• April 26, 2024

Smoking revisited

 Smoking revisited

In the last few decades, the lung cancer rate in China has risen sharply, but the culprit is not smoking; it’s pollution.
This is according to a piece by Robert Hoffman posted on the American Thinker website.
‘The war on tobacco, breathlessly waged by liberals and others who yearn to command everyone and everything, is based on the hysteria that smoking and being around the reprobates who smoke, as the surgeon general has declared, kill us,’ he said. ‘That countless other things do is dismissed as a distraction, not germane to the clear scientific facts.
‘A look at the clear scientific facts actually conveys quite a different conclusion.
‘According to nearly all the studies done, as opposed to the mere assertions, about 10 percent of lifelong cigarette-smokers contract any stripe of cancer.

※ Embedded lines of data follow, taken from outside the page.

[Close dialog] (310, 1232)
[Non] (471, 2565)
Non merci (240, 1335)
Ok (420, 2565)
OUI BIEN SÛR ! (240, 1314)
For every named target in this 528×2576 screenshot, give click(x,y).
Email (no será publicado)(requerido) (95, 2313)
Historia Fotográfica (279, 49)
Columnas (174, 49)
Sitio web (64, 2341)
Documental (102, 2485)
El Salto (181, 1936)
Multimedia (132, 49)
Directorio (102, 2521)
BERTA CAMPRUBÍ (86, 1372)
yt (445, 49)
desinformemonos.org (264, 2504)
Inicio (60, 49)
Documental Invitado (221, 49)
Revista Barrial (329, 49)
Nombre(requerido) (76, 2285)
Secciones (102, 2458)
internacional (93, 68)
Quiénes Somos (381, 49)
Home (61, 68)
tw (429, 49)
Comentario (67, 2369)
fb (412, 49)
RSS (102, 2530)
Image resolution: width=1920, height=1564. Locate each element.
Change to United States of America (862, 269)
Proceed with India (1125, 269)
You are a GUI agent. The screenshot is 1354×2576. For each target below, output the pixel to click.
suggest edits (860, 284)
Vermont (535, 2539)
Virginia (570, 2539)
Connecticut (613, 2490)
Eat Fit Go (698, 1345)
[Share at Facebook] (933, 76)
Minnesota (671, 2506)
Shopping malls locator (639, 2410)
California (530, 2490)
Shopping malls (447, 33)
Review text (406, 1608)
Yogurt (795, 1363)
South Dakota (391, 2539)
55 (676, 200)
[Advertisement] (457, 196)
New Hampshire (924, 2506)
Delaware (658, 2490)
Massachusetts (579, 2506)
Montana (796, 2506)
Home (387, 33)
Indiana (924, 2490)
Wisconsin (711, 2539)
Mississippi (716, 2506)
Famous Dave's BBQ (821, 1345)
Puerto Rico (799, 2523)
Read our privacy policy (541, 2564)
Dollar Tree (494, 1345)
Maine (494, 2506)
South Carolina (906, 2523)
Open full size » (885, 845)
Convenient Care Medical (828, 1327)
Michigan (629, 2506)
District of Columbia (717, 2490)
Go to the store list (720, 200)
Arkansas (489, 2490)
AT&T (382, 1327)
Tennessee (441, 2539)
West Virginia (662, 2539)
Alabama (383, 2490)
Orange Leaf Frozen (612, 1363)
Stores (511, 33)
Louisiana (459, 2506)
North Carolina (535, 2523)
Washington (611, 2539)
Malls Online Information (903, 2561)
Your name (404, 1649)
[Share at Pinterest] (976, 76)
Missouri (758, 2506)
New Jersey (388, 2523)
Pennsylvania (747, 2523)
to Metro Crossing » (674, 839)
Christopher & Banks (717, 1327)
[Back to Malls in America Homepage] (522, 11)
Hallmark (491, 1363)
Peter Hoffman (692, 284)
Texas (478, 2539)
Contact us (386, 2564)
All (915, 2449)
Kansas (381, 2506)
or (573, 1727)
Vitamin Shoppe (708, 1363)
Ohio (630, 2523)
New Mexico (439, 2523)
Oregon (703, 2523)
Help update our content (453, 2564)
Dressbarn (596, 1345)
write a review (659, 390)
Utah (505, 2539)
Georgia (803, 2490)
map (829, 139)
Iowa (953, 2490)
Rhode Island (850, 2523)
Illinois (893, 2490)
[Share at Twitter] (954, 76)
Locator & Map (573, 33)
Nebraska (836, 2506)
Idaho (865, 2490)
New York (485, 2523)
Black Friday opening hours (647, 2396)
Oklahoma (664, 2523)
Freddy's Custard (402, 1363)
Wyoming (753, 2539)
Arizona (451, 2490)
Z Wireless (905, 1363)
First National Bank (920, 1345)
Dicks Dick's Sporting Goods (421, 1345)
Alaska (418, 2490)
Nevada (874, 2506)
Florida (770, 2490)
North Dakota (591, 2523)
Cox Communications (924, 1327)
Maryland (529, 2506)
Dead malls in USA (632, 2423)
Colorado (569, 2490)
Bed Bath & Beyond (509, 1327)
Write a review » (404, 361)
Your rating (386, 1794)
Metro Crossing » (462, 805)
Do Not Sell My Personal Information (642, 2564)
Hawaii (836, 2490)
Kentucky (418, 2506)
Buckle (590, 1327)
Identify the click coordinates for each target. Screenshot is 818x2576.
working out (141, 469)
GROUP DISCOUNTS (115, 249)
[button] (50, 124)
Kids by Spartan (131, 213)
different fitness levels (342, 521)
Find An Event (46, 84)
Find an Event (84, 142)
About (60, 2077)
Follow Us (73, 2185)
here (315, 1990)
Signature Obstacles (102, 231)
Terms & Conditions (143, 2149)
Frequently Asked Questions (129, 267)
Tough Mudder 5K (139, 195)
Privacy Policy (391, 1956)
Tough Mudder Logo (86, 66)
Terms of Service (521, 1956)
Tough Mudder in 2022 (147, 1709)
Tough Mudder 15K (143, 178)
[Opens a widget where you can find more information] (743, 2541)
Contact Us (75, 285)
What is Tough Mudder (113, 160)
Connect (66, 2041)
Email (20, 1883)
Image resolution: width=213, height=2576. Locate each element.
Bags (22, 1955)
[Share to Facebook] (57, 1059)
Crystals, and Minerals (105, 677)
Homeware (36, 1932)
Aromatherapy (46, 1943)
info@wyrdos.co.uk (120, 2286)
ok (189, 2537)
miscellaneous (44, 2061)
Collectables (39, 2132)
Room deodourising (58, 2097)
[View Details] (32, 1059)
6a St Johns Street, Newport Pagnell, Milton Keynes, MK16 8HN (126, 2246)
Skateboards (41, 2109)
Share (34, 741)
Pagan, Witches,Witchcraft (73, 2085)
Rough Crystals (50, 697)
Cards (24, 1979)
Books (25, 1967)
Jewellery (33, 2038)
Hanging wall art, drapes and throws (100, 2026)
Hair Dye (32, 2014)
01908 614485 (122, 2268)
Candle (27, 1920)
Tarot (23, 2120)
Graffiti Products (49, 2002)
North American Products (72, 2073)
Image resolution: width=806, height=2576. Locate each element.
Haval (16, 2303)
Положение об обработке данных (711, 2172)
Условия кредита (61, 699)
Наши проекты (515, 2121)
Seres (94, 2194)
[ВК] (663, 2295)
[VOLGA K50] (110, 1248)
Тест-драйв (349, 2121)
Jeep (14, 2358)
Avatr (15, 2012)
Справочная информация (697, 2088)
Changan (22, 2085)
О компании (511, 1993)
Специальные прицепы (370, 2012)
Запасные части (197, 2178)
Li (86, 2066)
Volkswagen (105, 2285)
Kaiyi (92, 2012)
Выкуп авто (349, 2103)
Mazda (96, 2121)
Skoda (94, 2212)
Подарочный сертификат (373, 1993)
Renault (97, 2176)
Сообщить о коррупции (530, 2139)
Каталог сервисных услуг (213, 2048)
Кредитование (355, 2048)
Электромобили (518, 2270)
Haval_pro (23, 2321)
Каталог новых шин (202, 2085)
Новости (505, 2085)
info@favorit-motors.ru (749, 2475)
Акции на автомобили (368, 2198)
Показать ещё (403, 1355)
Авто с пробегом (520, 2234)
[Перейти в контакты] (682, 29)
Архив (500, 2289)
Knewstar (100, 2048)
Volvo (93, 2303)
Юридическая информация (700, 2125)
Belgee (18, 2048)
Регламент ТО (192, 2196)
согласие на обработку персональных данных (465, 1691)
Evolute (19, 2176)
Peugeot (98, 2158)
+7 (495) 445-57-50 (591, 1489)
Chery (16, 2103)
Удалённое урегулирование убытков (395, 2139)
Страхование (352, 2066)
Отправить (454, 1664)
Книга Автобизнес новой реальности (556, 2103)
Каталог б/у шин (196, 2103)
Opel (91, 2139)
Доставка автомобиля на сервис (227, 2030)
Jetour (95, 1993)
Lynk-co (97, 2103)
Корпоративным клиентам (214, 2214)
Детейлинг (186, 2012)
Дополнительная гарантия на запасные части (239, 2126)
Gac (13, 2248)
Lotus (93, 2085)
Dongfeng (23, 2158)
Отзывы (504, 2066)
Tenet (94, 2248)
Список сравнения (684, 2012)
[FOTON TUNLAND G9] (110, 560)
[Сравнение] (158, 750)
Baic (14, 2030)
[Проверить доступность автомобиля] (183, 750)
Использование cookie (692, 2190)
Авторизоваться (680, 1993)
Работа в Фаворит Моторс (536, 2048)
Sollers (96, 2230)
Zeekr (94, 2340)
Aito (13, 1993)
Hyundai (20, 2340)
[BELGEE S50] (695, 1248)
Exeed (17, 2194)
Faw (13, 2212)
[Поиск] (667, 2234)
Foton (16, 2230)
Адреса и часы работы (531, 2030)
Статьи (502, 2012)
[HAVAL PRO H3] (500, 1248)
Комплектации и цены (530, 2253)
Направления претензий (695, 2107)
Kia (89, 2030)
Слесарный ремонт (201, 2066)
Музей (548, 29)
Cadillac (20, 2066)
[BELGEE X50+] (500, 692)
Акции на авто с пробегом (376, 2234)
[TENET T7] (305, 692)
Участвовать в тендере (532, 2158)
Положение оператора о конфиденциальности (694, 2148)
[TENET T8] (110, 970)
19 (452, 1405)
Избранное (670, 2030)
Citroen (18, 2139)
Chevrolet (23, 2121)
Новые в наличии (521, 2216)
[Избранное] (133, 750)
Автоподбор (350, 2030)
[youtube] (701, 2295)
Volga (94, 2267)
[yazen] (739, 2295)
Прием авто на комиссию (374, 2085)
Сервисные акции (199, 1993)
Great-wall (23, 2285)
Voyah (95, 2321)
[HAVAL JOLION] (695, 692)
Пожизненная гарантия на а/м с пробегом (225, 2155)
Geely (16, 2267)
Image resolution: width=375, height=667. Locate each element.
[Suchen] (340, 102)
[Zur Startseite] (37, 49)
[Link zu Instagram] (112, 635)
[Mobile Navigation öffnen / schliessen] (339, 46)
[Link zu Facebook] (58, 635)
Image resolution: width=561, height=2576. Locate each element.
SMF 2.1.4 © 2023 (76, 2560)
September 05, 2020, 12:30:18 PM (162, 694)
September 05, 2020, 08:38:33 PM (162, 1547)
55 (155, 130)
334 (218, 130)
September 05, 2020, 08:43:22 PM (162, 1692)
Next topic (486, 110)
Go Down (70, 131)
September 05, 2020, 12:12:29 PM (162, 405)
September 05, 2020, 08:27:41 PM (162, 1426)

Those who consume three or more packs a day have a three-to-four-percent higher rate of lung cancer than the non-smoking population.
‘And among that non-smoking population, 10 to 15 percent are likely to get cancer of anything.  ‘Thus, it would appear that in the absence of post hoc ergo propter hoc, you are more likely to be felled by cancer if you don’t smoke.’
Hoffman goes on to say that during the past few decades, the lung cancer rate in China has risen sharply, but that the culprit is not smoking.
The culprit is, he says, pollution, and the rate is considerably higher in the country’s smog-ridden cities.